Look for the line with "The image size is (623, 930)." in the data below, then reproduce word for word that line and every line after it. Leave out all pictures and add nothing.

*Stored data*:
((

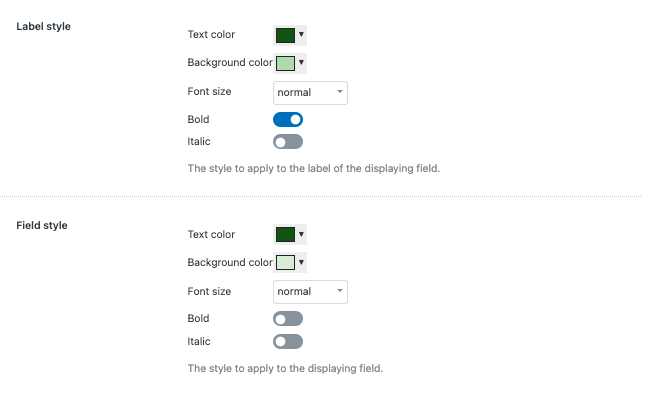This screenshot has height=393, width=650.
Task: Open the Field style Font size dropdown
Action: [x=310, y=292]
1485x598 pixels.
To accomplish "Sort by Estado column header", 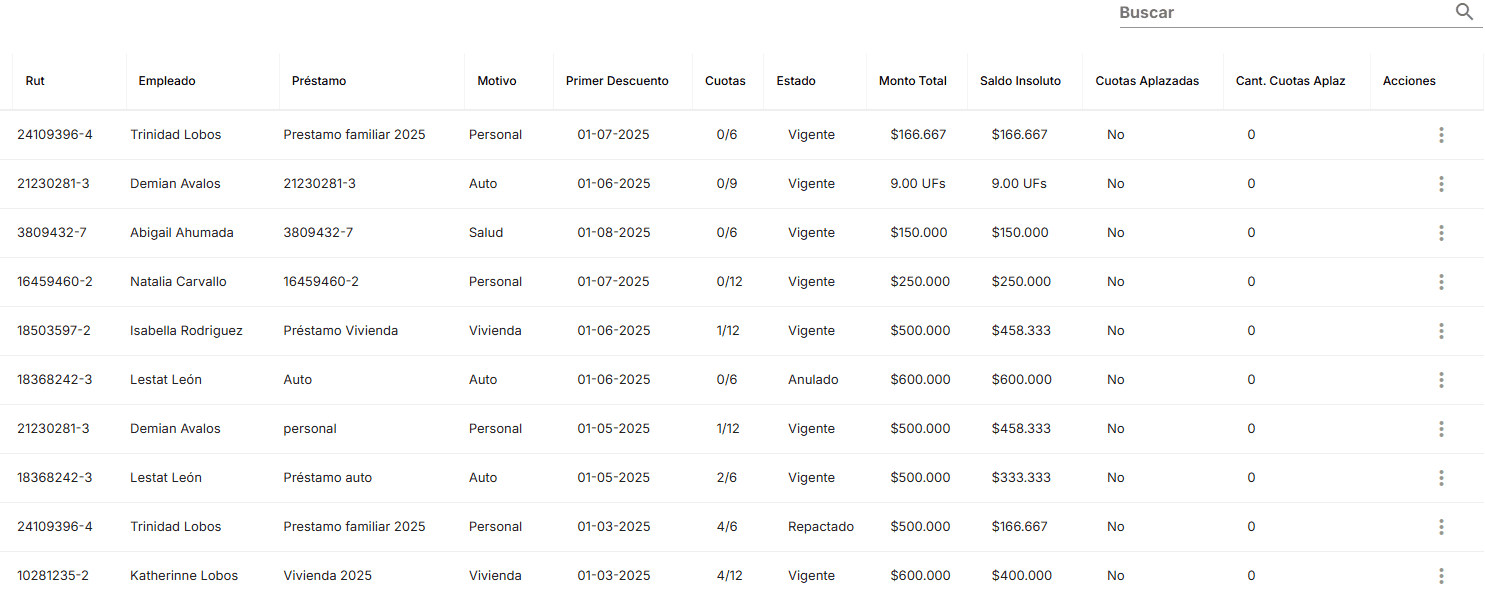I will (796, 81).
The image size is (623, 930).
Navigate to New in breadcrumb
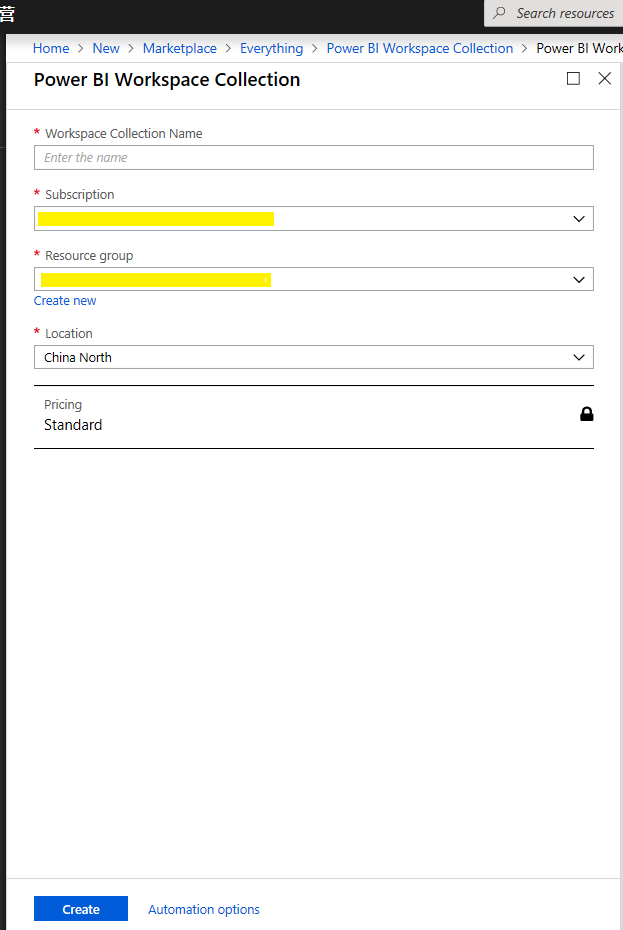tap(106, 48)
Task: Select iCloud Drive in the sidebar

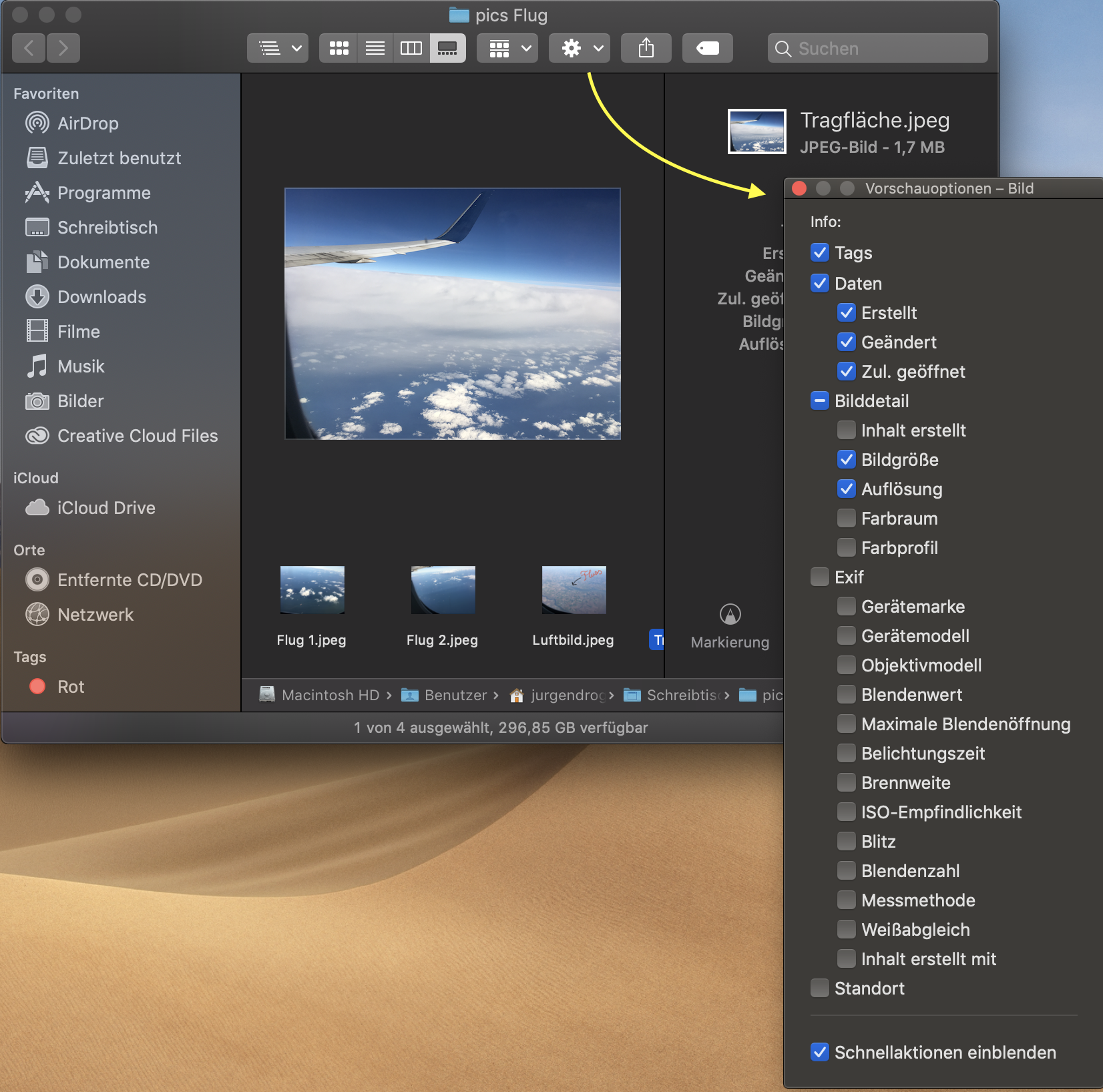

))

*Solution to the exercise*:
The image size is (623, 930).
Navigate to New in breadcrumb
tap(106, 48)
Task: Select iCloud Drive in the sidebar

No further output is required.